Using the graduation article, mark each statement yes or no and quote the article's words that decide it: (a) Gonzalez first set foot on campus in the Spring 2022 semester; (b) Rojas accepted his degree at the 8 a.m. ceremony; (c) Gonzalez is pursuing a career in medicine.

(Beginning of TEXT SHOWN)

Gonzalez, who accepted his degree at the 8 a.m. ceremony in Edinburg, spent most of his time at UTRGV behind a computer and did not set foot on campus until the Spring 2022 semester, when in-person classes resumed. 

“My UTRGV experience has been unique. When I planned to return after a hiatus, I came back to asynchronous courses due to the pandemic,” Gonzalez said. “So, online school was all I was used to for the rest of my degree. 

“It wasn’t until recently, when we all returned to campus, that I finally understood what campus life was all about. To all the friends and colleagues I’ve met in such a short time, I will cherish the experience as if it I have known them forever,” he said.  

Gonzalez is pursuing a career as an educator and plans to go through the alternative teaching certification process. In addition, he plans to pursue other projects and creative works and is excited to see how his future will unfold. 

He thanked his mom and dad for their support, and for being the inspiration behind his decision to go to college.  

“We’ve been through hardships and struggles,” he said before the ceremony. “I can’t wait to honor my mom with my walk across that stage. My dad, too, is a huge inspiration. I always remember him saying, ‘Mijo, I want to see you walk that stage with your head high and with your degree higher. I want to see you receive what I couldn’t.’” 

UTRGV graduate saluting
Alvaro Ayala, who earned his Master of Arts in Communication, salutes the crowd as he picks up his degree on Saturday at Bert Ogden Arena in Edinburg. (UTRGV Photo by Paul Chouy)


As outgoing president of the UTRGV Student Government Association, José Pablo Rojas last month passed the torch to the new student leadership. On Saturday at noon, he accepted his bachelor’s degree in Biology with a focus on Biological Sciences and a minor in Political Science.  

Through his varied extracurricular activities and opportunities available at UTRGV, he said, he learned to better communicate with others and learn from their experiences. 

“The university has prompted my growth in leadership. As SGA president, I learned a lot about myself, and about the university process and how it impacts students,” Rojas said. “Compassion is the ideal that any student leader can and should aspire to.”

(End of TEXT SHOWN)
(Beginning of RAW DATA)

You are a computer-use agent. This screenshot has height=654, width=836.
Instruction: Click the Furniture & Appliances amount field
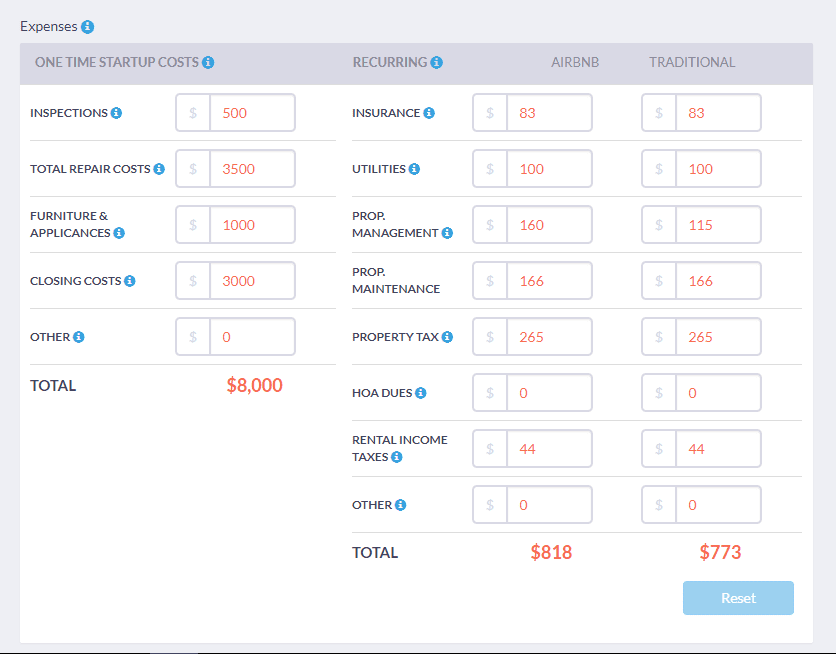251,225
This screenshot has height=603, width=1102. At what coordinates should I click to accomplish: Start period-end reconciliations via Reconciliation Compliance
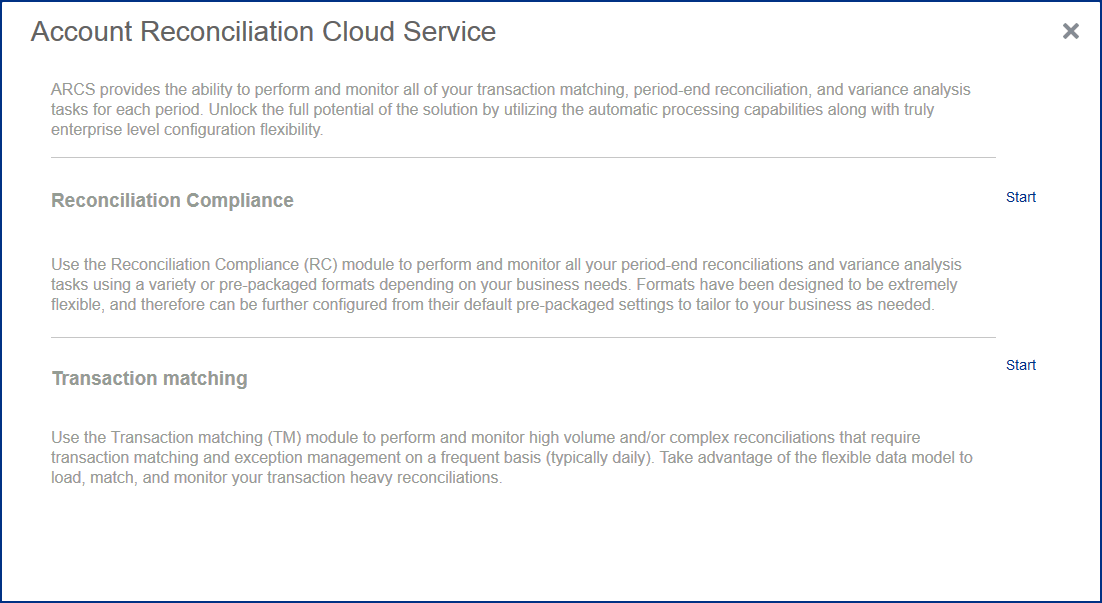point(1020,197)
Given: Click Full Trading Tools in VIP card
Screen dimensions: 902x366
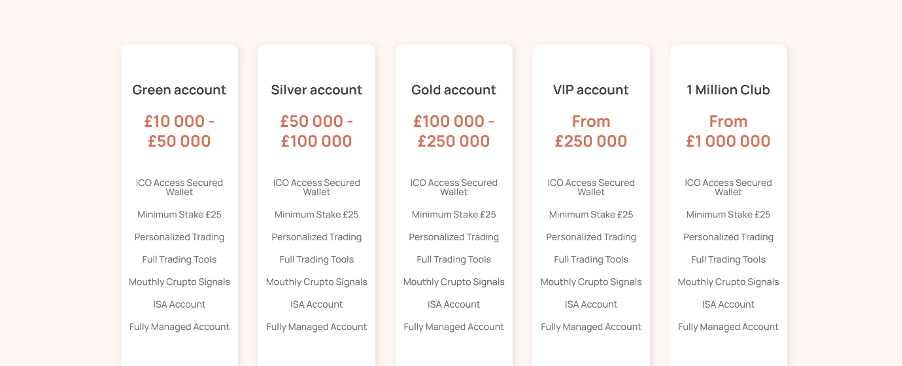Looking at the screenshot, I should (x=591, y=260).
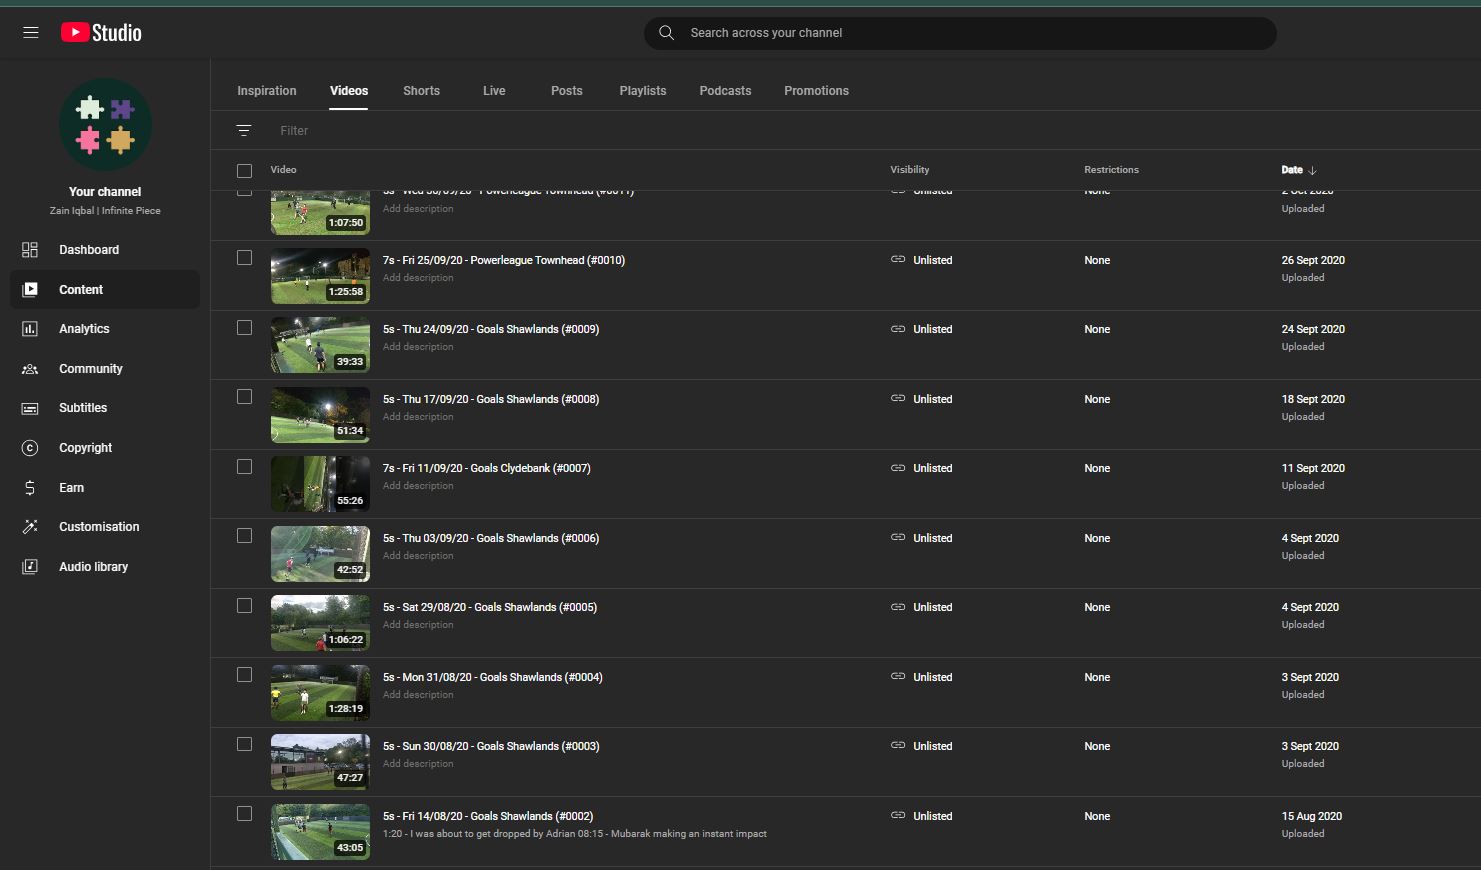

(End of RAW DATA)

WRITTEN RESPONSE:
(a) Yes: "did not set foot on campus until the Spring 2022 semester"
(b) No: "On Saturday at noon, he accepted his bachelor’s degree in Biology"
(c) No: "Gonzalez is pursuing a career as an educator"